Alibaba’s New AI Video Generator EMO Makes Photos Talk and Sing

EMO engine AI audio sync comparison of Audrey Hepburn

Chinese multinational Alibaba, best known for its e-commerce operations, also heavily invests in technological development projects. Researchers in the company’s Institute for Intelligent Computing showed off their new AI video generator, EMO.

EMO, or Emote Portrait Alive, is an “expressive audio-driven portrait-video generation framework” that turns a single still reference image and vocal audio into an animated avatar video with facial expressions and poses.

EMO AI engine examples

Among the numerous examples the team created is taking a still AI-generated sunglasses-wearing woman from OpenAI’s Sora debut and having her sing “Don’t Start Now” by Dua Lipa. Fortunately, the character is one of the least terrifying of Sora’s creations.

Another example shows an AI-generated photo of da Vinci’s Mona Lisa and having her sing “Flowers” by Miley Cyrus, as covered by YUQI. In another clip, Audrey Hepburn sings a cover of an Ed Sheeran track. The YouTube channel RINKI compiled all of Alibaba’s demo clips and upscaled them to 4K.

A critical part of EMO is that it can sync lips in a synthesized video clip with real audio, so importantly, the model supports songs across multiple languages. It also works with numerous artistic styles, whether photograph, painting, or anime-style cartoon. It also works with other audio inputs, like typical speech.

Theoretically, an audio input wouldn’t have to be “authentic,” either.

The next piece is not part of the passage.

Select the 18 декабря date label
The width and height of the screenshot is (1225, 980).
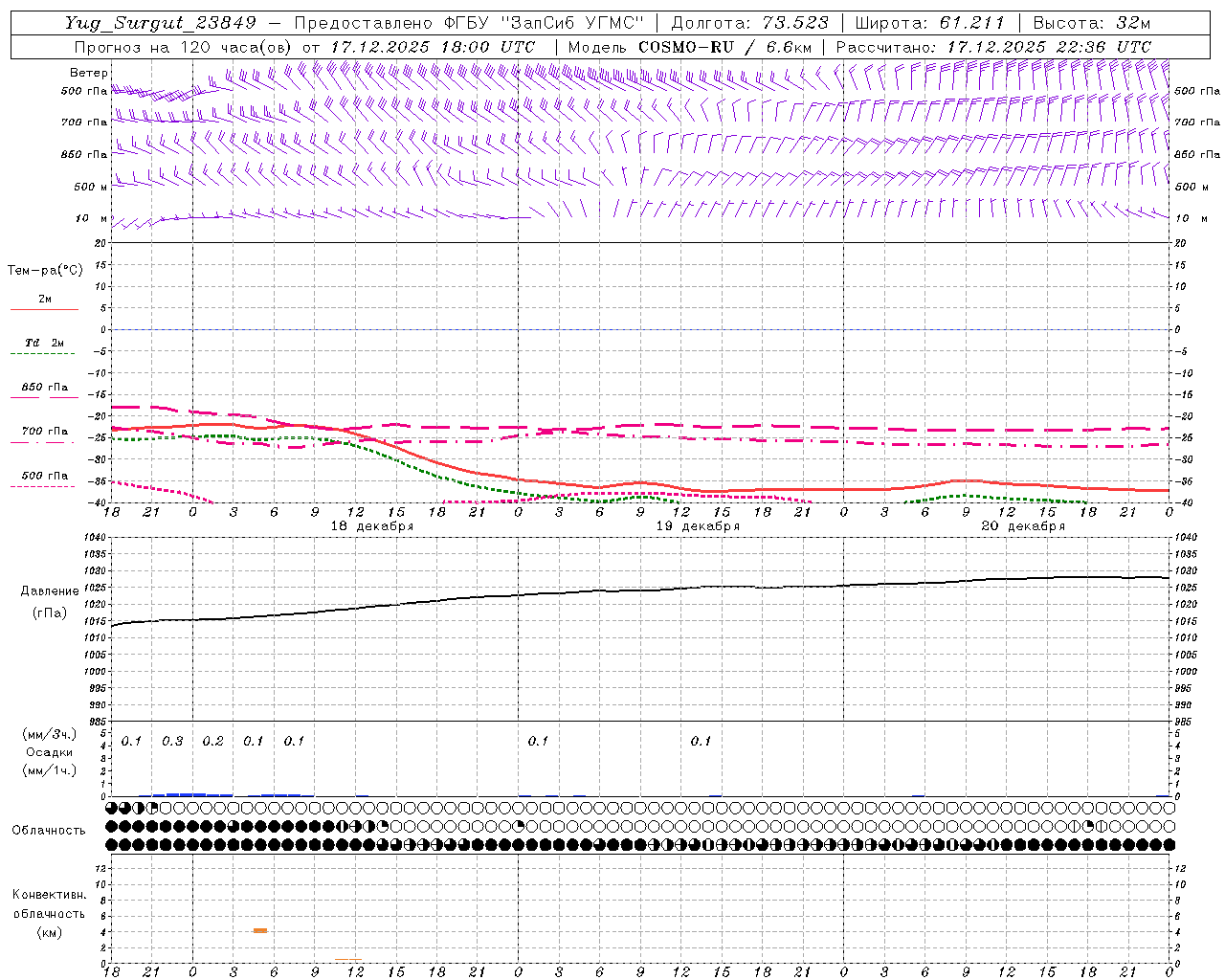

Just this week, Adobe showed off a new generative AI platform that can create music from text prompts. And as celebrities like Taylor Swift know all too well, it’s very straightforward for people to generate realistic-sounding voices.

The model, built on a Stable Diffusion backbone, is not the first of its kind but arguably the most effective. There are noticeable imperfections in this initial effort, including a rather heavy softening effect on people’s skin and occasionally jarring mouth movements. Still, the overall accuracy of the lip movements in response to the input audio is remarkable.

The Alibaba Institute for Intelligent Computing’s complete research is published on Github, and the associated research paper is available on ArXiv.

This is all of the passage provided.